◆ TASK DETAILS
Check each line of the records below for the string "screenshot", then state how many lines contain it, with no other output.

◆ GIVEN RECORDS
◆ ◆ ◆
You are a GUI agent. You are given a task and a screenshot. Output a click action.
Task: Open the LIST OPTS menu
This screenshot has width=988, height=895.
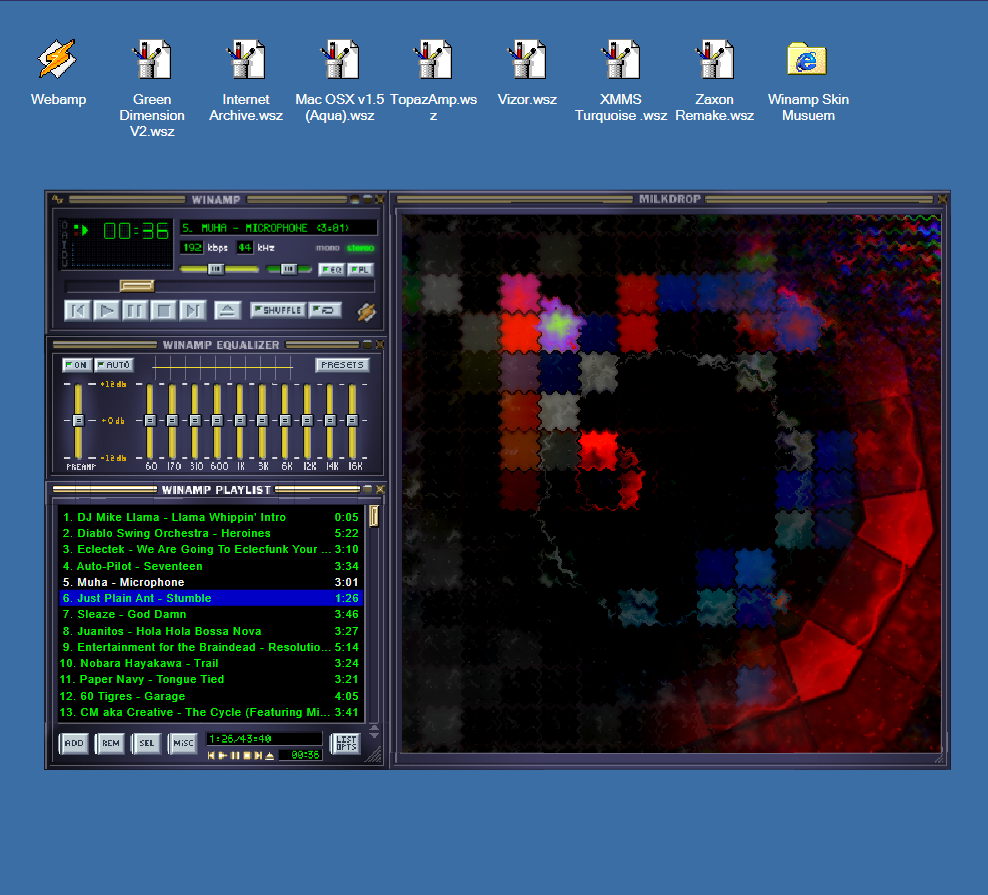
◆ ◆ ◆
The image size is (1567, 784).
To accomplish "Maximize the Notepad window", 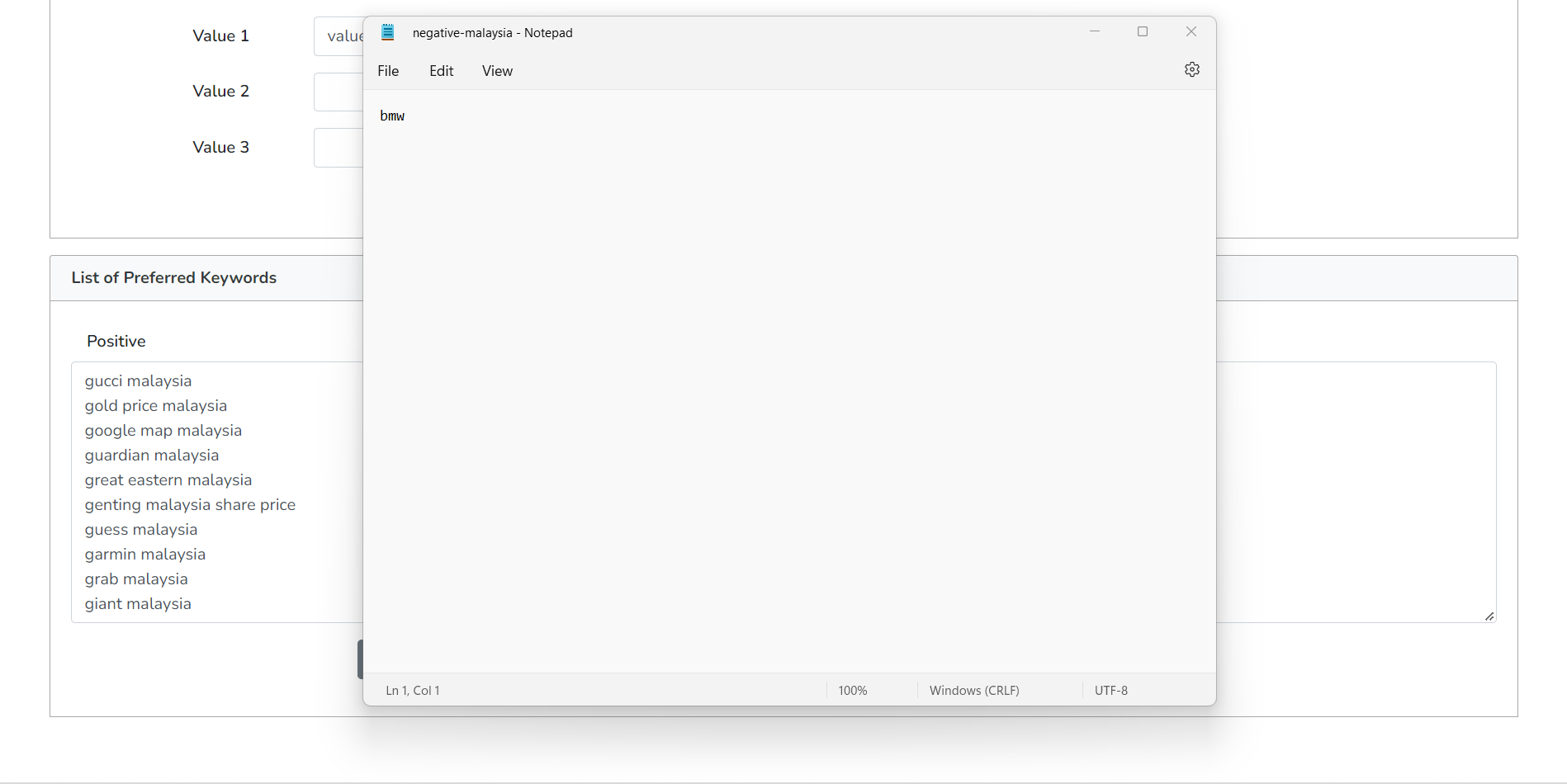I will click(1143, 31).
◆ ◆ ◆
◆ ANSWER SECTION
2